Toutefois, persiste une éventuelle redondance avec deux textes.

D’abord, le délit de provocation prévu à l’article 24 de la loi de 1881 relative à la liberté de presse punit déjà de cinq ans d’emprisonnement et 45 000 euros d’amende la provocation non suivie d’effet à commettre des violences. Or, ce dernier délit est large et concerne toutes les formes de violence : agressions physiques, harcèlement moral, menaces, etc.

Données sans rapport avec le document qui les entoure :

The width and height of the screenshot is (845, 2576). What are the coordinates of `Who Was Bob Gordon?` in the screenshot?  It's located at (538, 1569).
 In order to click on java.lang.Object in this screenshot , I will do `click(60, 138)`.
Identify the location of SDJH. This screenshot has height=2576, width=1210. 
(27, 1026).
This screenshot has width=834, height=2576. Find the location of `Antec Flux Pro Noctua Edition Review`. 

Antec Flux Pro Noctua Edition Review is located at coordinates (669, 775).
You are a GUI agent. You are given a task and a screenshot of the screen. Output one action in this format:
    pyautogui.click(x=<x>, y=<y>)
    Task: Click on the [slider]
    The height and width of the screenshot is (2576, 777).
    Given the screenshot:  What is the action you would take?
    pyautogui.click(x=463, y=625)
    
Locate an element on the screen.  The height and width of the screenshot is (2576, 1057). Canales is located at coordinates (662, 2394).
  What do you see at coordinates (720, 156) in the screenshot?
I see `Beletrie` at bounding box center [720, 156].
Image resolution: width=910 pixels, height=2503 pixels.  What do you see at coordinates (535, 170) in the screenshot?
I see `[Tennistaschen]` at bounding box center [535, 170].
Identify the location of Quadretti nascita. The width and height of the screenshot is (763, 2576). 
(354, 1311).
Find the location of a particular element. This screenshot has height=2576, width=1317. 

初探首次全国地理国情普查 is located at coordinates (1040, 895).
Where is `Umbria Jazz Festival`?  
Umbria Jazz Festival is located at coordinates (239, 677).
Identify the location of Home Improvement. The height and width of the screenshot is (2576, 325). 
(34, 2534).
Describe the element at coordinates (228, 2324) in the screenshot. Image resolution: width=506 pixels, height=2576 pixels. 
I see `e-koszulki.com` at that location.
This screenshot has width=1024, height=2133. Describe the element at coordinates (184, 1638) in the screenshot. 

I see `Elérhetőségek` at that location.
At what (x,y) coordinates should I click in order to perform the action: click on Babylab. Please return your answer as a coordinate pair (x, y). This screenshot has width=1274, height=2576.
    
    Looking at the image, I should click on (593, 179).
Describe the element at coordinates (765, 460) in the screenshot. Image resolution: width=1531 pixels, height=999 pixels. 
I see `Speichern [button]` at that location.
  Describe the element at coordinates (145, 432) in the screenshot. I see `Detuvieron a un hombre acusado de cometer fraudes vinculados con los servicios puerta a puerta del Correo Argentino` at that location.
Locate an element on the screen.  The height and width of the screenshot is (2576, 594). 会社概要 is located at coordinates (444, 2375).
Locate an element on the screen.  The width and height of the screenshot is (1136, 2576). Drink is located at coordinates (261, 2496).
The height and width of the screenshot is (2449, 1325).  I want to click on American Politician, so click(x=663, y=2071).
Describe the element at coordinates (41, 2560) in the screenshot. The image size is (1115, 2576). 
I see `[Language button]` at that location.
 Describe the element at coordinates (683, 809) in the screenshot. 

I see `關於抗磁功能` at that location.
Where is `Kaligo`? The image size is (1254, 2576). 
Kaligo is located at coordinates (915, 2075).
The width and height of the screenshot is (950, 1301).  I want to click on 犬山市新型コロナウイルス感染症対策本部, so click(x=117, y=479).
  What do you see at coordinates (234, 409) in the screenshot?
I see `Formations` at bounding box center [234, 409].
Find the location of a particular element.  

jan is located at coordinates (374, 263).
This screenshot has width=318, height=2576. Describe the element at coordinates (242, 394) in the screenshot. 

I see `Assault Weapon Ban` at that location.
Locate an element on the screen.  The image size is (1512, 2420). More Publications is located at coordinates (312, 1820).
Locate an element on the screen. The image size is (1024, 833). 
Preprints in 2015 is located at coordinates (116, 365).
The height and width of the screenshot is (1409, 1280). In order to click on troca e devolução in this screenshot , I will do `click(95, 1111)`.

Ensuite, le chevauchement avec le projet d’article 18 de la loi visant à garantir les principes républicains, dite aussi loi luttant contre le séparatisme (qui est encore en cours d’examen) pourrait conduire à un autre doublon obstruant l’efficacité des deux textes. En effet, cet article 18 réprime « Le fait de révéler, de diffuser ou de transmettre, par quelque moyen que ce soit, des informations relatives à la vie privée, familiale ou professionnelle d’une personne permettant de l’identifier ou de la localiser aux fins de l’exposer, elle ou les membres de sa famille, à un risque direct d’atteinte à la personne ou aux biens que l’auteur ne pouvait ignorer ». Cet article est une réponse à l’assassinat de Samuel Paty en octobre 2020 et révèle de nombreuses similitudes avec le fait de protéger l’identité des forces de l’ordre. À cette différence près que l’article 18 est bien plus général en visant toute personne, la qualité de dépositaire de l’autorité publique n’étant qu’une circonstance aggravante.